===== Information provided

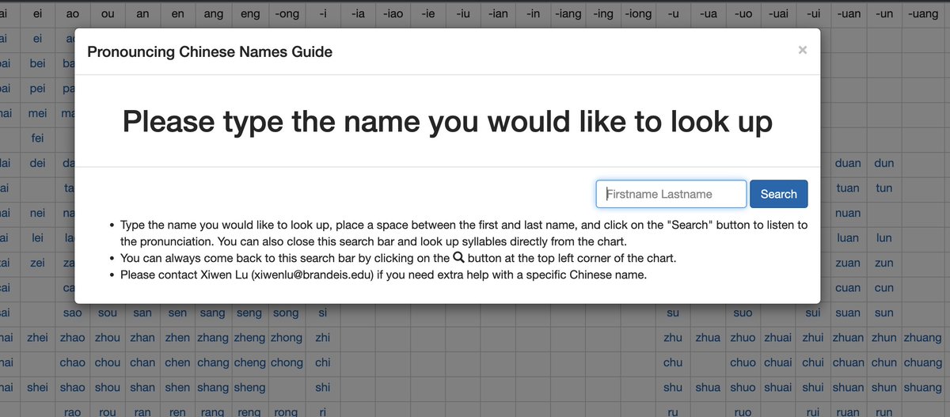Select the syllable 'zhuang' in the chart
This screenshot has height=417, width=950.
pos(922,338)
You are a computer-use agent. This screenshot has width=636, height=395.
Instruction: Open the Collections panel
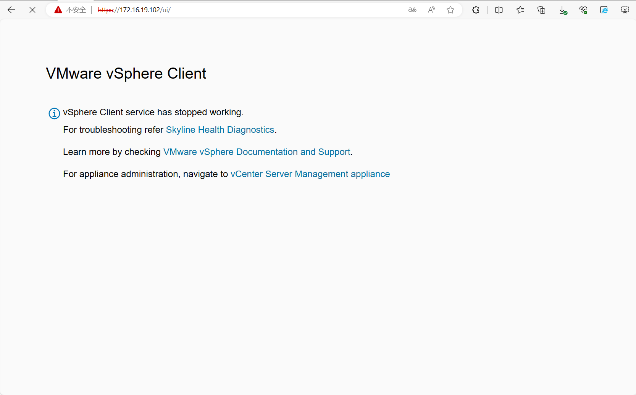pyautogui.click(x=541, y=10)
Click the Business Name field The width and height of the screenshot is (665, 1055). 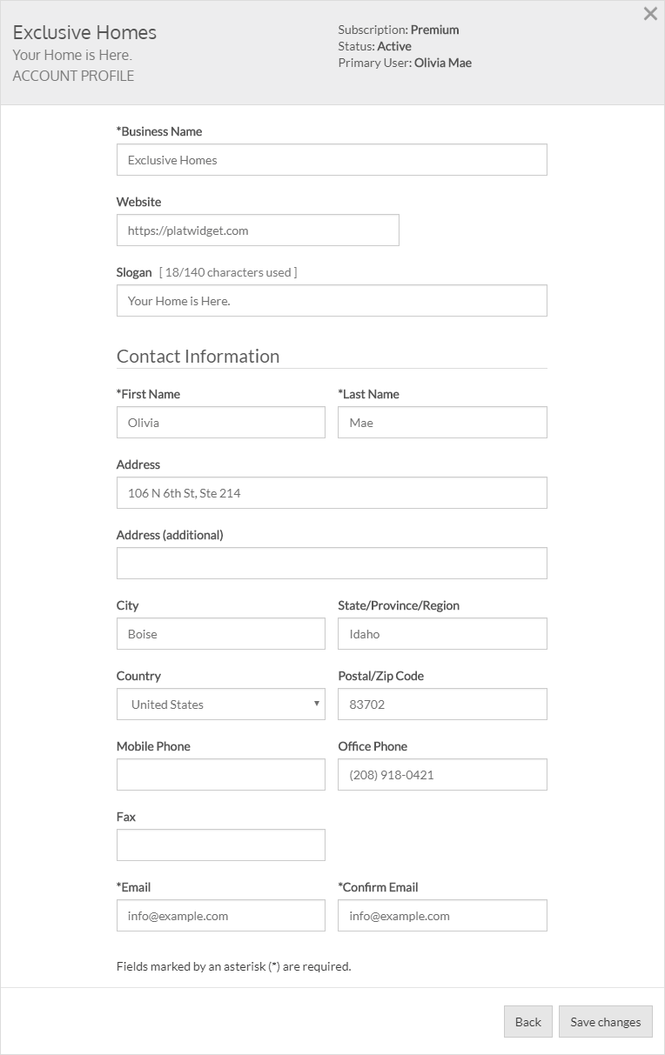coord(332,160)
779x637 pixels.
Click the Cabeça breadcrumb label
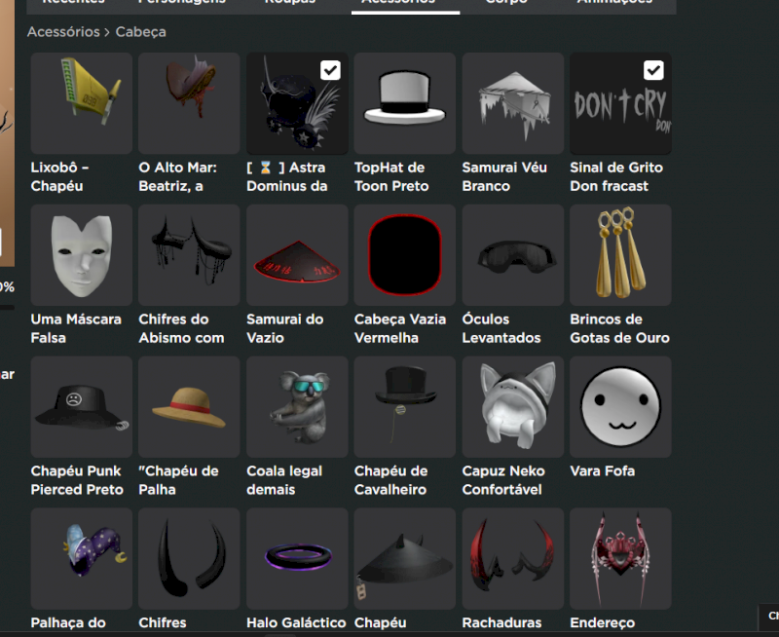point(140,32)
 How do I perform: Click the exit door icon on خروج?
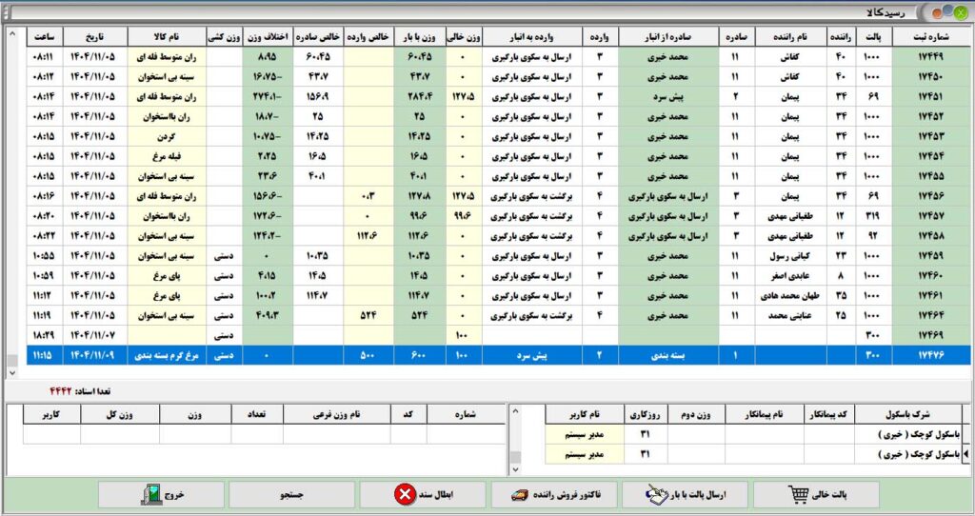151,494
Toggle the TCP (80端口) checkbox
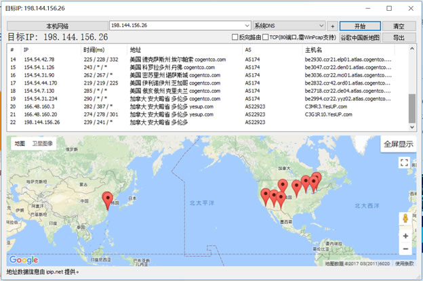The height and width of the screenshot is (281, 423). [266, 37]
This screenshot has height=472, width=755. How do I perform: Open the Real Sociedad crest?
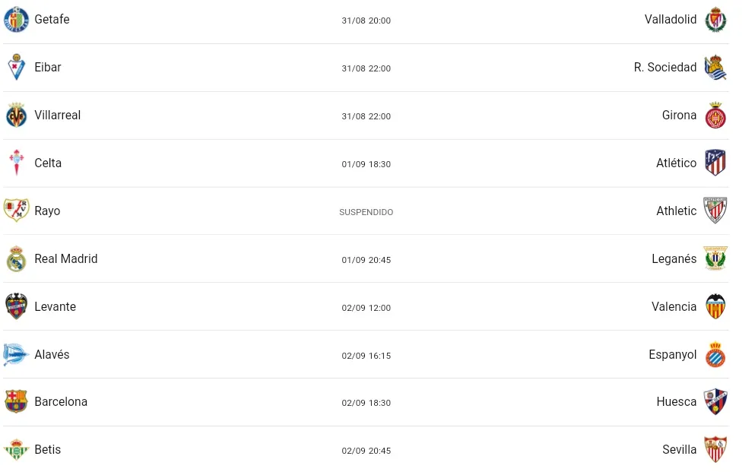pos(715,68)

==========

● What the task requires:
Could you rewrite the stretch from the start of the rows through the line containing "pyautogui.click(x=541, y=10)" as a Markdown table with the columns No and Line, numbering each line, skipping blank lines and leaving out the pictures?

● Written response:
| No | Line |
|---|---|
| 1 | Select the syllable 'zhuang' in the chart |
| 2 | This screenshot has height=417, width=950. |
| 3 | pos(922,338) |
| 4 | You are a computer-use agent. This screenshot has width=636, height=395. |
| 5 | Instruction: Open the Collections panel |
| 6 | pyautogui.click(x=541, y=10) |